_To be done_
Recast the data as a Markdown table with the columns No. and Text, from the start of the data through the line that contains "(x=620, y=403)", both ends included and blank lines left out. Leave the pictures out of the table.

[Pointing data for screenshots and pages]
--
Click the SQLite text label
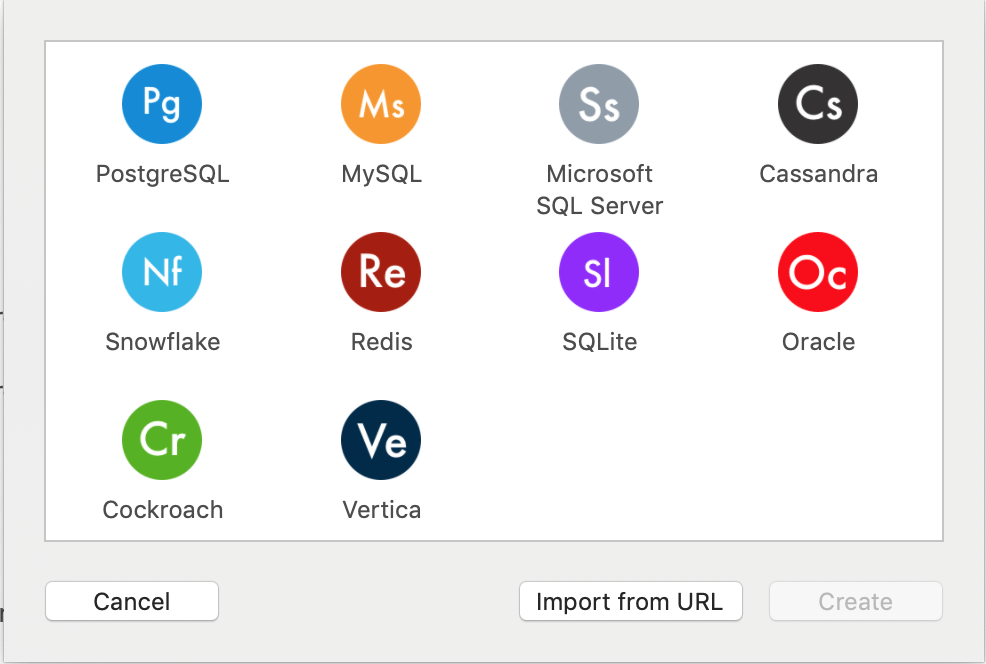The height and width of the screenshot is (664, 986). click(599, 342)
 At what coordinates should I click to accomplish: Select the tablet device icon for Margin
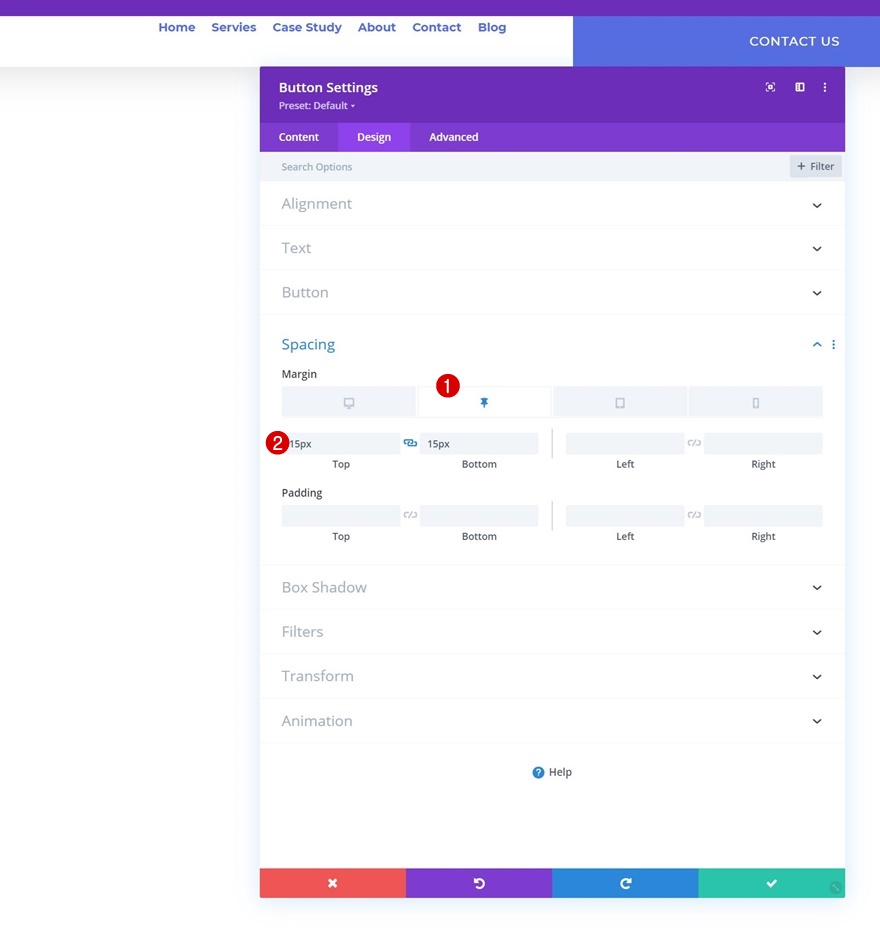(x=620, y=403)
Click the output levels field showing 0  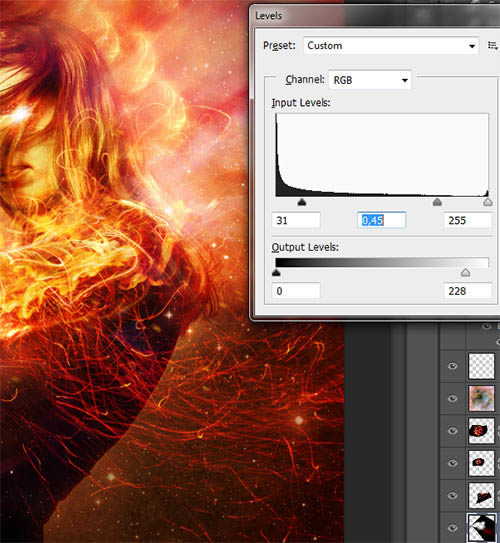pyautogui.click(x=296, y=291)
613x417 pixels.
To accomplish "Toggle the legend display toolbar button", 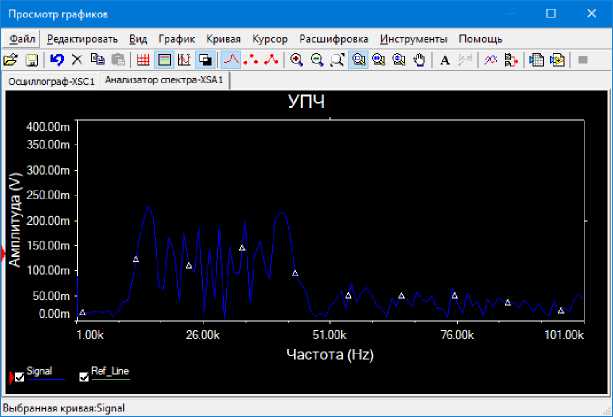I will tap(164, 60).
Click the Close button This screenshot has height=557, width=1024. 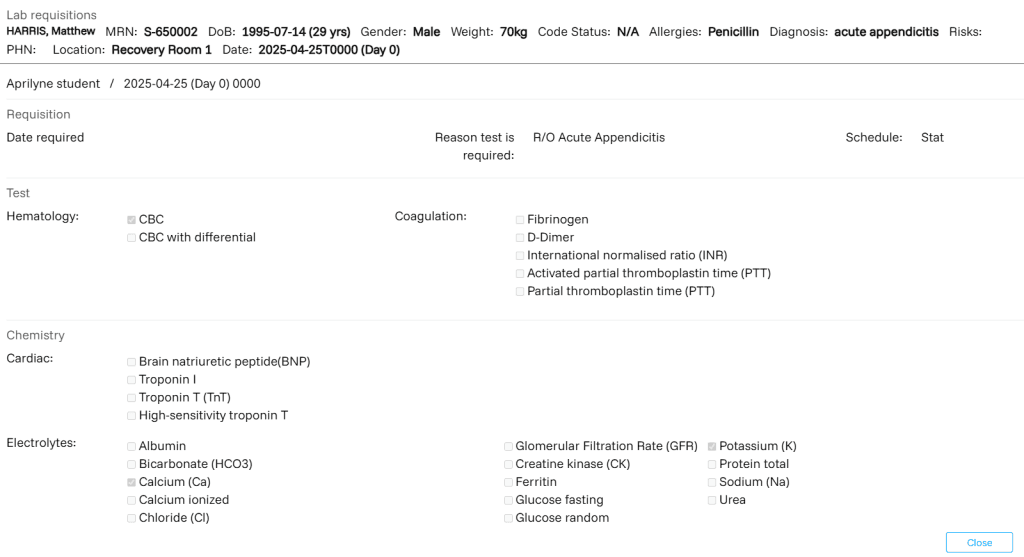pyautogui.click(x=979, y=543)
--
_Exercise answer_
| No. | Text |
|---|---|
| 1 | Click the SQLite text label |
| 2 | The height and width of the screenshot is (664, 986). click(599, 342) |
| 3 |  At what coordinates should I click to accomplish: Select the tablet device icon for Margin |
| 4 | (x=620, y=403) |